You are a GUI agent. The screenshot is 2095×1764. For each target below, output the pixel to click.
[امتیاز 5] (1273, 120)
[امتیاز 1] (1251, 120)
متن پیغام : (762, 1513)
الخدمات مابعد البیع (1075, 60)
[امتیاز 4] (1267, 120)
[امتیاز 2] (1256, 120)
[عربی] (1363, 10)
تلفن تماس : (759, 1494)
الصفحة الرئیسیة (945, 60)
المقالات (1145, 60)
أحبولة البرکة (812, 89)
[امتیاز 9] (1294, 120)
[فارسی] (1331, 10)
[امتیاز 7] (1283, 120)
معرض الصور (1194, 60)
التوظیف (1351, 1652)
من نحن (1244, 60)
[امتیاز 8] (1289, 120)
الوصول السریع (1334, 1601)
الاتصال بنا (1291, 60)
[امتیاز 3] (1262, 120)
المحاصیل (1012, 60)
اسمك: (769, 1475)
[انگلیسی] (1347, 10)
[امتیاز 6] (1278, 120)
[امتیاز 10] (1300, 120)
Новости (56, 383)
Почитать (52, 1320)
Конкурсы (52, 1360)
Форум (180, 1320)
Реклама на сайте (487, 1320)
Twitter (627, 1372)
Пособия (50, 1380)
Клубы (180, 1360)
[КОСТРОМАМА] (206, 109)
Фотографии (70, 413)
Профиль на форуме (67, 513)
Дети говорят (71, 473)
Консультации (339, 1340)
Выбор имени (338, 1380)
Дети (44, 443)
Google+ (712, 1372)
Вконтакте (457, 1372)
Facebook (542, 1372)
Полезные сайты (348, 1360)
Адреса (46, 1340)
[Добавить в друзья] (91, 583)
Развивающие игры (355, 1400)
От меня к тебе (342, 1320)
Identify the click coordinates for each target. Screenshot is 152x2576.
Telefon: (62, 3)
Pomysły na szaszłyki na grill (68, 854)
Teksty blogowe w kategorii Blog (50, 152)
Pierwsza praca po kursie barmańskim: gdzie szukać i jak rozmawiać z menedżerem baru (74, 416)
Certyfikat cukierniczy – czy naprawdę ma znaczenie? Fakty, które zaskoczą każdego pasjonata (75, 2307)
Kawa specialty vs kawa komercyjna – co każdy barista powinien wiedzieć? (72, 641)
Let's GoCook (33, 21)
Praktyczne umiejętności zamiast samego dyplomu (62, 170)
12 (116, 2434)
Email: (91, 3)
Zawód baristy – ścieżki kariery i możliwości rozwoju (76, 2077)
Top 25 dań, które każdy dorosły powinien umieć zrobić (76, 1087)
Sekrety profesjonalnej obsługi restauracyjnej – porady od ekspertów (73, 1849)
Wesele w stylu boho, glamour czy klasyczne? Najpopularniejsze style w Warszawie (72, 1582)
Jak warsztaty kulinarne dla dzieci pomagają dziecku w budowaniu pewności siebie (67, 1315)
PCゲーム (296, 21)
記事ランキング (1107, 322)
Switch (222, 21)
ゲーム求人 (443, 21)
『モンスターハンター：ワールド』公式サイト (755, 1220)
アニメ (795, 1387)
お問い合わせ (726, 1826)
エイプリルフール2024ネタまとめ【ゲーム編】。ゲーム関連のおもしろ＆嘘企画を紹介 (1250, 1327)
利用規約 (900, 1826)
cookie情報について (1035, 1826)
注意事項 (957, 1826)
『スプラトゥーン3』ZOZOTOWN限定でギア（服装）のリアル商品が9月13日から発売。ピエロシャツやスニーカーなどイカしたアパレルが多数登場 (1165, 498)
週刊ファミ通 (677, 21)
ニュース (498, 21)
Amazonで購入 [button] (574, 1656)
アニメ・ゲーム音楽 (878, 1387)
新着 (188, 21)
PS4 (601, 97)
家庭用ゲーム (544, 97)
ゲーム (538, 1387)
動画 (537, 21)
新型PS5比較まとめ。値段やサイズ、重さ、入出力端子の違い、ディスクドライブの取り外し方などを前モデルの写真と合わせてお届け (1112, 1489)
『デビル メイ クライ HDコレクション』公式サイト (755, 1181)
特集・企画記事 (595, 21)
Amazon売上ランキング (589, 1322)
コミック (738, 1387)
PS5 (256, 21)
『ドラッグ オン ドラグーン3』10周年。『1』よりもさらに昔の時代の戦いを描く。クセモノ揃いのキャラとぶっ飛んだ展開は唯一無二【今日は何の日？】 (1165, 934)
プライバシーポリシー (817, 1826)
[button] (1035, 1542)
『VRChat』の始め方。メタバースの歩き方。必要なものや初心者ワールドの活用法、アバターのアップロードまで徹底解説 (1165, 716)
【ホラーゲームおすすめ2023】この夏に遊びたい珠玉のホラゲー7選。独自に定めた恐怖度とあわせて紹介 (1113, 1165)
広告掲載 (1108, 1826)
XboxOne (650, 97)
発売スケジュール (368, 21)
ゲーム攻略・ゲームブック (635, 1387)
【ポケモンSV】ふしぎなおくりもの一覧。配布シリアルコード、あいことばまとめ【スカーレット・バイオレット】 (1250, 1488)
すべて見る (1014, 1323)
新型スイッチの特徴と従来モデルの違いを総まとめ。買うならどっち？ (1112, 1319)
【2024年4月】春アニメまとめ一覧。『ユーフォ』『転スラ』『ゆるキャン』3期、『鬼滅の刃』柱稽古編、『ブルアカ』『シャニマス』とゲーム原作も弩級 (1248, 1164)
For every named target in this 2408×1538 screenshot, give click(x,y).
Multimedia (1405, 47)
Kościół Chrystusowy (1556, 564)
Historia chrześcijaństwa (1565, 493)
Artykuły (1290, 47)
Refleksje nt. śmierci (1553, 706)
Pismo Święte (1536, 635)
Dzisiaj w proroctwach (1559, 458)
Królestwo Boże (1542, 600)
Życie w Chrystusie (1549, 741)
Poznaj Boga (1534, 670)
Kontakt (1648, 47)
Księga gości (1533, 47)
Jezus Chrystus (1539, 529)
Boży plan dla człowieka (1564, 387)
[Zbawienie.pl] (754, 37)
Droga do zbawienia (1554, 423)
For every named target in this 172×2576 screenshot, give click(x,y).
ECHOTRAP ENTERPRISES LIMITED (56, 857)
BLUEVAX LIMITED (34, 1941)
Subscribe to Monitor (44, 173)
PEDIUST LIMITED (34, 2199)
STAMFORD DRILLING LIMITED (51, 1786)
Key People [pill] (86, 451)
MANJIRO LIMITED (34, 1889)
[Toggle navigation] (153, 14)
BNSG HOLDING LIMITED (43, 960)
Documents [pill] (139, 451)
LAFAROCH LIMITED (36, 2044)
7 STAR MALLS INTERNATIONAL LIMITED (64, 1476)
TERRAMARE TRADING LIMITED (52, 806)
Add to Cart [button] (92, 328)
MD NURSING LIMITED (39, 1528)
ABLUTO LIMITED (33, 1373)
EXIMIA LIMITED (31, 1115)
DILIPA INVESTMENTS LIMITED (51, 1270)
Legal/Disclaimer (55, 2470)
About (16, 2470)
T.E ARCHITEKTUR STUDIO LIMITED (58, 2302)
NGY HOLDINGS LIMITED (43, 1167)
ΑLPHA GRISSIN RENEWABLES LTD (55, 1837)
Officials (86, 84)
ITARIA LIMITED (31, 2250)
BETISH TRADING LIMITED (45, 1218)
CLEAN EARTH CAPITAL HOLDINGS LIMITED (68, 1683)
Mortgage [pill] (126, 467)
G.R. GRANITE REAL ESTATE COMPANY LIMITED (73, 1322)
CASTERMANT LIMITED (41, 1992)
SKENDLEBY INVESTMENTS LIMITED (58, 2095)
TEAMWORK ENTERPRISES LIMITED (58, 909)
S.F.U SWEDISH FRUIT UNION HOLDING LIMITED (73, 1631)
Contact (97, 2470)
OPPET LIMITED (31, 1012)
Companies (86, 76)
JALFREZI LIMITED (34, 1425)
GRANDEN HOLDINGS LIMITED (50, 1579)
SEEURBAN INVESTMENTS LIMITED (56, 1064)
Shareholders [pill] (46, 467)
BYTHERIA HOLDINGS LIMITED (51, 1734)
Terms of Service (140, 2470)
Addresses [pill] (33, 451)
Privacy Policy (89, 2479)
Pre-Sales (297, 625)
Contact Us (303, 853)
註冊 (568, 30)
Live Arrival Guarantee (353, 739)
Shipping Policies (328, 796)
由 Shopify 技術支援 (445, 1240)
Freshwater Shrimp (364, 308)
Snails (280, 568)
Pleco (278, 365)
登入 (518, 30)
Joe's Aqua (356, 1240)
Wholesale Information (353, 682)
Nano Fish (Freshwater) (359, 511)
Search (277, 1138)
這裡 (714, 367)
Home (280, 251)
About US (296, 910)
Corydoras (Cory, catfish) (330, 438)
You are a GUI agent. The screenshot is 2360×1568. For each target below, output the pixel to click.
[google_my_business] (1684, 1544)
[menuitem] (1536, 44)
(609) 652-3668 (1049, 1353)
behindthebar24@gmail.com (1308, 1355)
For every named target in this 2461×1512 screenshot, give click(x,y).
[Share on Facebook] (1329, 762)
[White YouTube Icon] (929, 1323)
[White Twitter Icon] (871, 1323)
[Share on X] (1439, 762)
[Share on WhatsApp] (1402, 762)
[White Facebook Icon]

* WORK REQUIRED
Select every line of the material above holding the word "امتیاز" and copy it.

* SOLUTION TO THIS EXERCISE
[امتیاز 5] (1273, 120)
[امتیاز 1] (1251, 120)
[امتیاز 4] (1267, 120)
[امتیاز 2] (1256, 120)
[امتیاز 9] (1294, 120)
[امتیاز 7] (1283, 120)
[امتیاز 8] (1289, 120)
[امتیاز 3] (1262, 120)
[امتیاز 6] (1278, 120)
[امتیاز 10] (1300, 120)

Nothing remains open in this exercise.